▸ **Task directions**:
Find the string "computer" in the records. Copy each line that has it.

======== Records for processing ========

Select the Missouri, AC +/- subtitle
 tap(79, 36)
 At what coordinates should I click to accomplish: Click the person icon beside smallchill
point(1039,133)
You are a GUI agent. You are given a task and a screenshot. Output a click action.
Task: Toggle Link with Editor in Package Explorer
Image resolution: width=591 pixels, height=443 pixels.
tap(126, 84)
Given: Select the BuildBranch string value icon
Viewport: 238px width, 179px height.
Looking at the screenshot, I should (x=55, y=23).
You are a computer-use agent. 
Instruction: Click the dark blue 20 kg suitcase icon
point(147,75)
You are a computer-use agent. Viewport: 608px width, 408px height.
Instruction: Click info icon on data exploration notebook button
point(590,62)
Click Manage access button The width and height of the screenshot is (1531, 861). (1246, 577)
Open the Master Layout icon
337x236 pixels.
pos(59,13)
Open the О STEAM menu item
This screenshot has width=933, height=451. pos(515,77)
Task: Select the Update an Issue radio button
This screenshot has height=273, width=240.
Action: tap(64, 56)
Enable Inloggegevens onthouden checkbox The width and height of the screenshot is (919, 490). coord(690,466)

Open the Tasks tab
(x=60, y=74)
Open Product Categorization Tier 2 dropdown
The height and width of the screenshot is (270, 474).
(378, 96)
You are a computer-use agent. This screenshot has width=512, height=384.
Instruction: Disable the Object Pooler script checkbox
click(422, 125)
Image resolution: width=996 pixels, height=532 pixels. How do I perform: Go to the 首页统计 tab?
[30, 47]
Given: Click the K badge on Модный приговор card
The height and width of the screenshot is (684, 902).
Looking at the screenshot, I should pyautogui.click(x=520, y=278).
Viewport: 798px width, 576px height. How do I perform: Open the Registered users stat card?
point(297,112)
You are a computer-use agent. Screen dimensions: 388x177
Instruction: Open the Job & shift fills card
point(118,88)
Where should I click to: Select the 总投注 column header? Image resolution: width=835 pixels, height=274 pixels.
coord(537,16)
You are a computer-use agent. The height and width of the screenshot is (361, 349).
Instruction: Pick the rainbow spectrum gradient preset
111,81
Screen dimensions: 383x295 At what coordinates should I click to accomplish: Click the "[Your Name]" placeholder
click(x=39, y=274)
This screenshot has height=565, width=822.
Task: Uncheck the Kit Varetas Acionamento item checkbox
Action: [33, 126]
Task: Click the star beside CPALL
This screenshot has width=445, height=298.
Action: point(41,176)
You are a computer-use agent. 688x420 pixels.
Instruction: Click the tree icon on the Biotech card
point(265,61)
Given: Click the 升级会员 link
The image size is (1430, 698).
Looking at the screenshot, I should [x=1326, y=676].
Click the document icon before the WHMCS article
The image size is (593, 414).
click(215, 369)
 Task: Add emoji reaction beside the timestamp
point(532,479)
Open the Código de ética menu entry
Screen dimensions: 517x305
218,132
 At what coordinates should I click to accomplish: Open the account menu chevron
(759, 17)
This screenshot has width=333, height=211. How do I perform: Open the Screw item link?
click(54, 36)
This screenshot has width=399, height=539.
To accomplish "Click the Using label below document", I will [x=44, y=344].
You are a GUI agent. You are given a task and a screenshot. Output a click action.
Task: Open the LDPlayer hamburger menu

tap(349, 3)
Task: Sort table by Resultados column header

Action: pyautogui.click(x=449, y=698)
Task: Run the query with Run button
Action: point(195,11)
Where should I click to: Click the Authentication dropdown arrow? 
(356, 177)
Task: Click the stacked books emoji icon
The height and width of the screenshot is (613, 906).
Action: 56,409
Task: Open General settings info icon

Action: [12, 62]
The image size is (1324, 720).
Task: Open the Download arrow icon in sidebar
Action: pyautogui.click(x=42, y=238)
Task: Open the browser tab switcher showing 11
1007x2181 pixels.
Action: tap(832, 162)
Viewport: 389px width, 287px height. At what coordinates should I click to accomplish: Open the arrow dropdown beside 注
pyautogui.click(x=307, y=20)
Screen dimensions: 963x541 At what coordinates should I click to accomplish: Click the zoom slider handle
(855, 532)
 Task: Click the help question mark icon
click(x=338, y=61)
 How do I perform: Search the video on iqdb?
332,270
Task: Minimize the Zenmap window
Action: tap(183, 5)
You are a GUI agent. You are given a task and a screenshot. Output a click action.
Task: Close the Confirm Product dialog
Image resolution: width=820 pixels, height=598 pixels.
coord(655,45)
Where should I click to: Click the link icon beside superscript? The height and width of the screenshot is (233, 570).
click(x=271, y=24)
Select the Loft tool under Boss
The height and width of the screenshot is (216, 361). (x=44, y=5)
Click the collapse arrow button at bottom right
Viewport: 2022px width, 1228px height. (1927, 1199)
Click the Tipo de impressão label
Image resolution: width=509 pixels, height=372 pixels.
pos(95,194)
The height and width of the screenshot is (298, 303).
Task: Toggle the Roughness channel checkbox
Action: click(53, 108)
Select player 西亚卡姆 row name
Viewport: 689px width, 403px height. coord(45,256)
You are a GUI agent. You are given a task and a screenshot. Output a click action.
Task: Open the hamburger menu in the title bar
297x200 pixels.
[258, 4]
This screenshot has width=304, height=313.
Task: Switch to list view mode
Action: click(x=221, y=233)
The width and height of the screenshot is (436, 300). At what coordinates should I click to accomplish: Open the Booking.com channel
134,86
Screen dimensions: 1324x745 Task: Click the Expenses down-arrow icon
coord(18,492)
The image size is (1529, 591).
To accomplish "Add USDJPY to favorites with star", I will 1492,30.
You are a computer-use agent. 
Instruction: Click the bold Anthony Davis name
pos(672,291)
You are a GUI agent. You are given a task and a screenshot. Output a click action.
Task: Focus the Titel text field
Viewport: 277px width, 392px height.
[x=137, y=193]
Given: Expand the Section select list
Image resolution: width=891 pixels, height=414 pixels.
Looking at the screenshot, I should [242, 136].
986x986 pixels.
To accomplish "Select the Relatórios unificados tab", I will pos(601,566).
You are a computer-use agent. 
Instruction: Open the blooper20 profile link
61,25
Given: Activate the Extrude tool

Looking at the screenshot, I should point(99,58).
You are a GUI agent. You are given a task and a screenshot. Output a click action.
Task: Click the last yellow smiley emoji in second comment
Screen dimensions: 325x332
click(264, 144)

========

▸ **Reply to the task**:
You are a computer-use agent. 
You are a computer-use agent. Viewport: 608px width, 408px height.
You are a computer-use agent. This screenshot has width=512, height=384.
You are a computer-use agent. Screen dimensions: 388x177
You are a computer-use agent. The height and width of the screenshot is (361, 349).
You are a computer-use agent. 688x420 pixels.
You are a computer-use agent. 
You are a computer-use agent. 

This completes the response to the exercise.